II. Les failles systémiques de la doctrine de sécurité nationale
L’attaque contre Kati, cœur battant du pouvoir militaire malien, met en lumière les limites de la stratégie d’usure adoptée par l’état-major. Depuis le retrait des forces françaises de l’opération Barkhane et le départ de la MINUSMA, Bamako avait misé l’essentiel de sa survie sur une militarisation outrancière et une reconquête territoriale par le vide. Or, la concentration des troupes d’élite dans les garnisons du Centre et du Nord (comme Gao et Tombouctou) a laissé le flanc méridional du pays dangereusement exposé.
Les dessous de cette offensive révèlent également une faillite du renseignement intérieur. Comment une telle colonne de pick-ups et de motos a-t-elle pu converger vers la région de Bamako sans être détectée par les radars ou les patrouilles de reconnaissance ? La réponse réside dans la complicité passive de certaines ceintures rurales périphériques, excédées par les abus économiques et les tensions intercommunautaires que le gouvernement central n’a pas su apaiser. La guerre asymétrique ne se gagne pas seulement avec des vecteurs aériens, elle se gagne par le contrôle et l’adhésion des populations locales.

III. L’Africa Corps russe au pied du mur : Le mirage du partenaire de substitution
Pour le partenaire russe, présent sur le sol malien via les structures restructurées de l’Africa Corps (anciennement groupe Wagner), cette offensive majeure résonne comme un test de vérité dramatique. Les instructeurs et combattants russes, retranchés dans leurs bases fortifiées, ont été contraints d’engager leurs hélicoptères de combat MI-24 dans l’urgence pour stopper l’avancée des rebelles vers le palais présidentiel de Koulouba.
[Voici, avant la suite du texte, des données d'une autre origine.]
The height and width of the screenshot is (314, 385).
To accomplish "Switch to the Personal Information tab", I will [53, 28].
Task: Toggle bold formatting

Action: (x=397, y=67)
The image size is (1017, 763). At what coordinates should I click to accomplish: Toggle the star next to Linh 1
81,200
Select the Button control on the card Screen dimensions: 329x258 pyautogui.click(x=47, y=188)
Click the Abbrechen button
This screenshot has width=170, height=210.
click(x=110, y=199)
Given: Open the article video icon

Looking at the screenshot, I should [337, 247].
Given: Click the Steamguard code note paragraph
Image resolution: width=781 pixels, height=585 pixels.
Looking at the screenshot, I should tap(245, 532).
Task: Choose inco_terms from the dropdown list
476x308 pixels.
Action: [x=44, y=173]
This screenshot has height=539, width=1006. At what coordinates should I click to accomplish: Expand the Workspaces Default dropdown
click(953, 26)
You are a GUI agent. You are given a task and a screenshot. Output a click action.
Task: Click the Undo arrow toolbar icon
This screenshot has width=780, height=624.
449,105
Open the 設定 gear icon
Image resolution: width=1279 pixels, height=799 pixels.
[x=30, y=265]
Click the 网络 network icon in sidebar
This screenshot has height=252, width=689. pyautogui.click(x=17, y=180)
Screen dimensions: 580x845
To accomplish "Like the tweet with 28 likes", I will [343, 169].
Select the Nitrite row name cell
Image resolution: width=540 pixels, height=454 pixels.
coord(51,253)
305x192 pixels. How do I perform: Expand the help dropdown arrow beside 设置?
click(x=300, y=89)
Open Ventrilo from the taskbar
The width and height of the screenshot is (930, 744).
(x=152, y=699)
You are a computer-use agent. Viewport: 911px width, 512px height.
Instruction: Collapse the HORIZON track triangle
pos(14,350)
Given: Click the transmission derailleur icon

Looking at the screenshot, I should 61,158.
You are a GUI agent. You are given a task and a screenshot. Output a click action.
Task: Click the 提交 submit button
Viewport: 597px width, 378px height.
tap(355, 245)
Toutefois, le coût humain et matériel est déjà prohibitif pour Moscou, dont l’attention reste en partie accaparée par d’autres théâtres géopolitiques mondiaux. L’efficacité du parapluie sécuritaire russe est désormais ouvertement questionnée dans les salons feutrés de Bamako. Si la Russie excelle dans la guerre de propagande et la protection rapprochée des régimes, sa capacité à mener une contre-insurrection de grande intensité sur un territoire grand comme deux fois la France montre des signes d’essoufflement structurel.
IV. Les perspectives géopolitiques pour la sous-région
L’affaiblissement de l’appareil d’État malien aux portes de sa capitale ouvre une boîte de Pandore pour l’ensemble de l’Alliance des États du Sahel (AES). Si Bamako vacille, c’est tout l’édifice souverainiste construit avec le Burkina Faso et le Niger qui risque de s’effondrer par effet de domino. Les pays côtiers du Golfe de Guinée (Côte d’Ivoire, Ghana, Togo, Bénin), qui observent la situation avec une anxiété non dissimulée, renforcent en urgence leurs frontières septentrionales, craignant une vague de reflux des groupes armés vers le Sud.